"If we don’t fight for licensure, we’ll be fighting in court when someone builds a shopping mall inside your backyard."
Imagine stepping outside one morning, coffee in hand, ready to enjoy a quiet weekend—only to find a construction crew staking out a new building where your backyard used to be. Confused, you pull out your property records, but the boundary lines don’t match what’s happening on the ground. After some digging, you learn that a deregulated “surveyor” working with outdated or misinterpreted data has incorrectly plotted your lot, and now, according to the developer’s maps, your land is fair game.
Sound ridiculous? Maybe. But in a world where surveying licensure is
 weakened or outright abolished, this kind of chaos is inevitable.
Surveying isn’t just about drawing lines—it’s about ensuring those lines are accurate, legally defensible, and publicly trusted. Without licensure, professional standards erode, and once accuracy disappears, so does public confidence in land ownership, infrastructure safety, and legal protections.
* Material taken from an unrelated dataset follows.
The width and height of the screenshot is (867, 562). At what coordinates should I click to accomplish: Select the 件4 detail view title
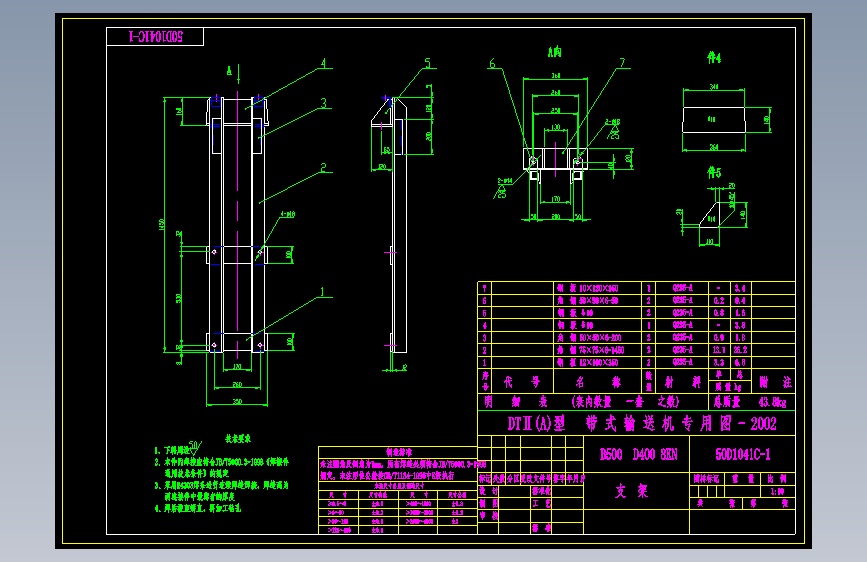pyautogui.click(x=714, y=58)
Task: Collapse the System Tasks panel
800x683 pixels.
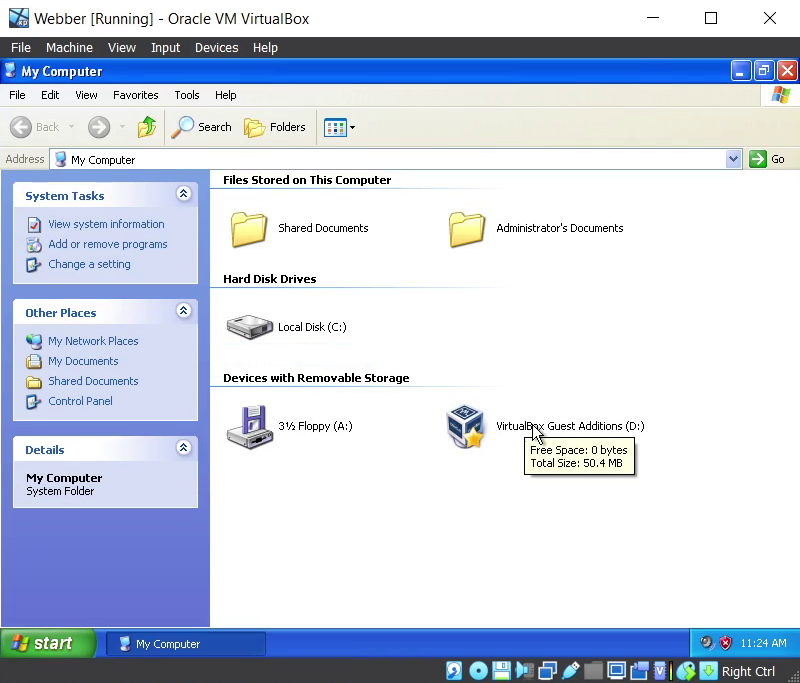Action: point(183,195)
And yet, surveyors are under attack from powerful corporate interests, deregulation advocates, and tech firms that see licensure as an obstacle to their expansion. Their argument? That professional licensing requirements are just “red tape” stifling innovation—as if precision, legal expertise, and public accountability are outdated concepts.
These are the same groups pushing for AI-driven mapping systems to replace licensed professionals—despite AI’s repeated failures in boundary determination, land-use classification, and legal interpretation. If you think automation can’t replace surveyors, think again. Tech giants have already begun privatizing geospatial data, pulling it away from public access and restricting it behind paywalls. Want to see how this battle is already unfolding? Read about how corporations are fighting to control geospatial knowledge.
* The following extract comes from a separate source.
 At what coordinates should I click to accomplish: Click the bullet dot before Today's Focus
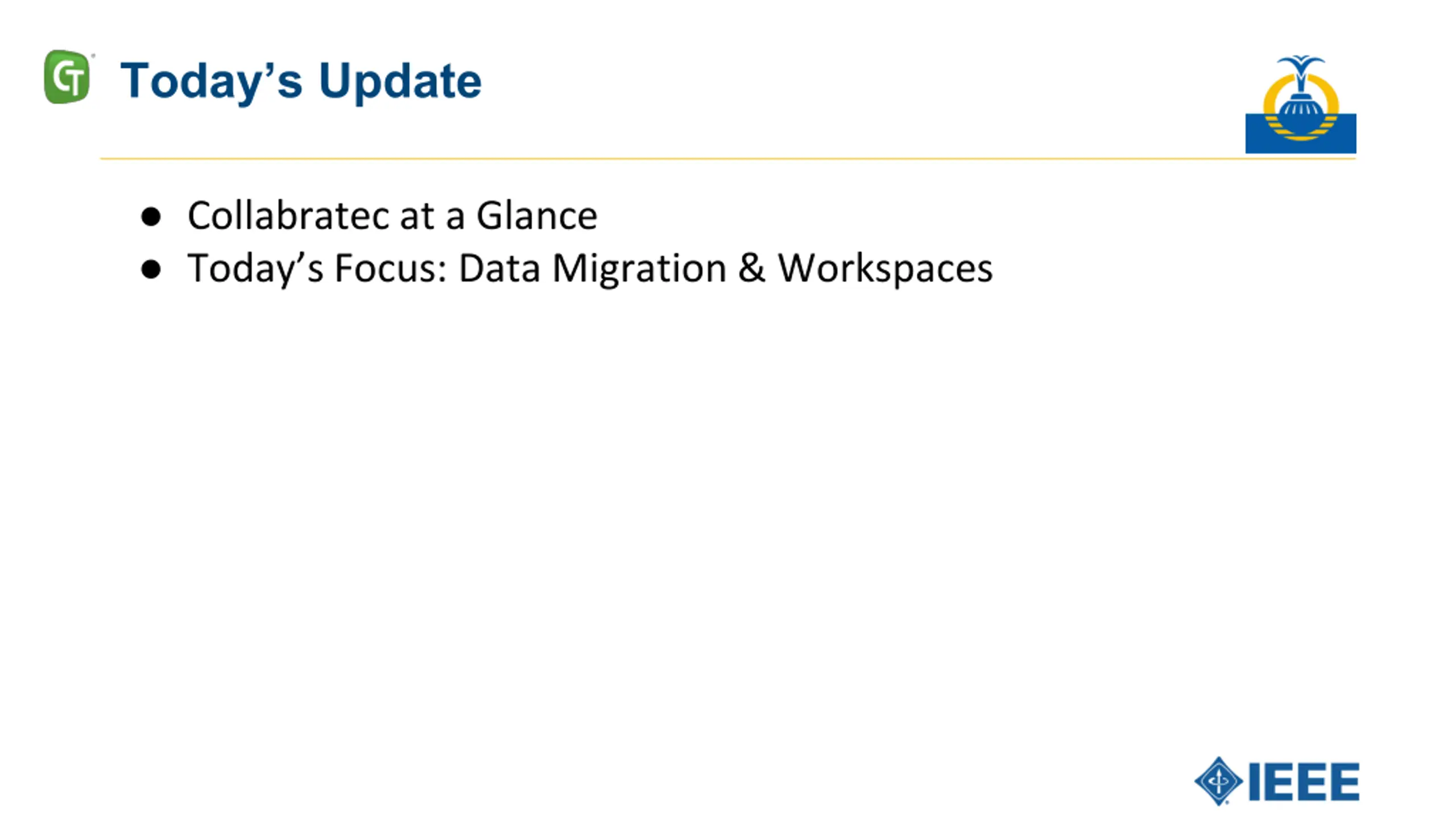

This isn’t just about professional surveying—it’s about who gets to define reality itself.
But surveyors still have a choice.
If the profession is to survive, surveyors must take control of the conversation, advocate for licensing protections, and ensure that lawmakers, businesses, and the general public understand the stakes. The alternative? A future where anyone with a drone and a YouTube tutorial can call themselves a surveyor, and property owners, developers, and municipalities bear the consequences of bad data, expensive disputes, and compromised public safety.
Surveyors can either take action now or let the profession be reshaped by forces that don’t care about accuracy, legality, or public trust.
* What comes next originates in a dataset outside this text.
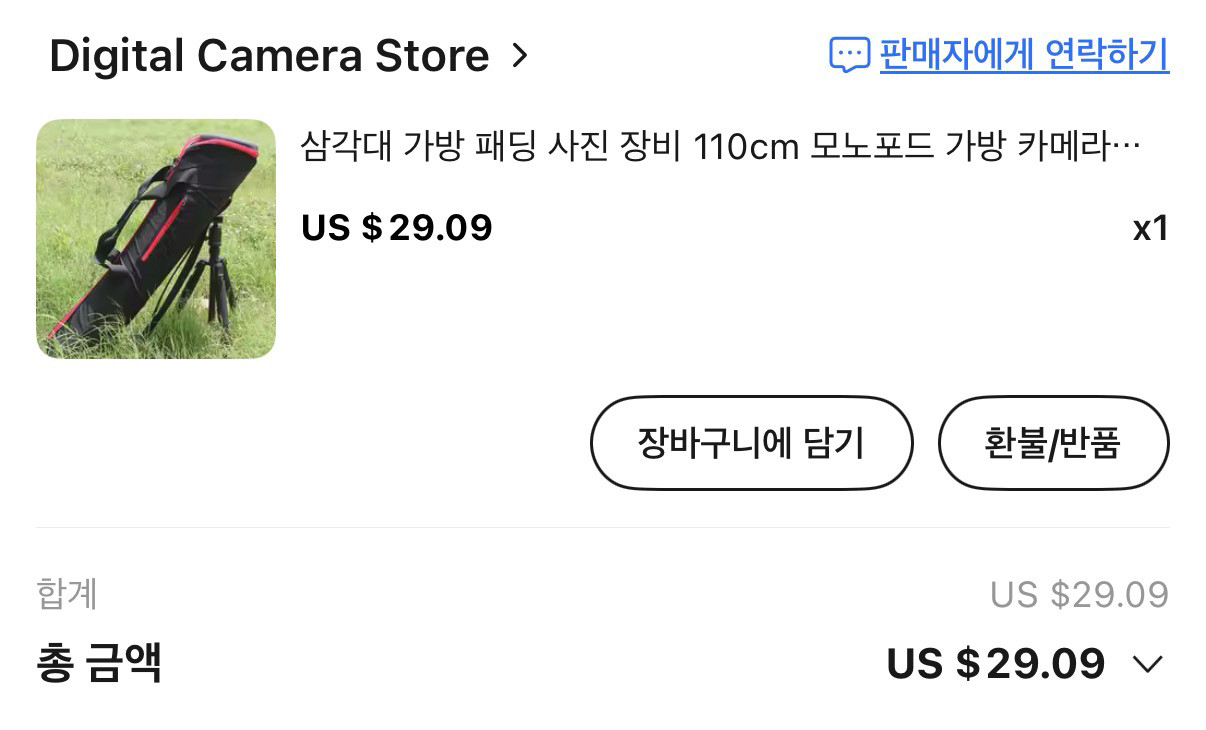Click the gray subtotal amount US $29.09
1206x730 pixels.
[x=1079, y=595]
The first step is education. Lawmakers don’t see what surveyors do every day—so it’s time to make surveying’s importance impossible to ignore. See how educating lawmakers can prevent deregulation from taking hold.
Surveyors know the stakes of licensure, but the real battle isn’t happening in the field—it’s happening in legislative offices where laws are written, rewritten, and repealed. The problem? Most lawmakers have no idea how surveying actually works.
And by then? The damage is already done.
Surveyors can’t afford to wait for lawmakers to figure it out on their own. They need to force surveying into the conversation—before bad policy decisions gut professional standards.
But how? How do surveyors make themselves heard in a political climate where deregulation is being aggressively pushed as a “solution” to everything from housing shortages to economic growth?
Politicians respond to stories, not statistics. You can give them all the technical explanations and legislative briefs you want, but nothing hits harder than real-world examples of how deregulation leads to failure.
Surveyors must bring these examples to legislators’ attention. If politicians don’t see how deregulation has already failed elsewhere, they’ll repeat the same mistakes in their own jurisdictions.
Want to see how deregulation is being pushed under the radar? Check out the hidden forces trying to kill surveying licensure.
Legislators sit through hundreds of hours of policy meetings filled with abstract arguments about industries they don’t fully understand. Surveyors can cut through the noise by showing them the work firsthand.
An office briefing can be ignored. A site visit to an active survey project? That leaves a lasting impression.
Lawmakers rarely take action until they personally see the consequences of inaction. Bringing them into the field ensures that when it’s time to vote on licensing protections, they understand what’s at stake.
If surveyors don’t make their case regularly, they’ll get drowned out by louder voices. Deregulation advocates never stop pushing their agenda—so surveyors can’t afford to be passive.
The best way to keep surveying licensure at the forefront? Annual legislative briefings.
Surveyors don’t need to wait for a crisis to make their case. They should be in the room before the conversation even starts.
Want to see how surveying licensure affects everything from infrastructure to economic stability? Read about the high stakes of protecting NOAA’s role in surveying.
It’s easy to assume that lawmakers will naturally understand why surveying licensure is important. That’s a mistake.
Surveyors must actively make their case—through real-world examples, site visits, and ongoing legislative briefings. Otherwise, they risk watching from the sidelines as corporate interests, deregulation groups, and tech firms rewrite the rules in their favor.
This is not just a political issue—it’s a professional survival issue.
Surveyors either take control of the conversation or get left behind.
Educating lawmakers is critical, but it’s only half the battle.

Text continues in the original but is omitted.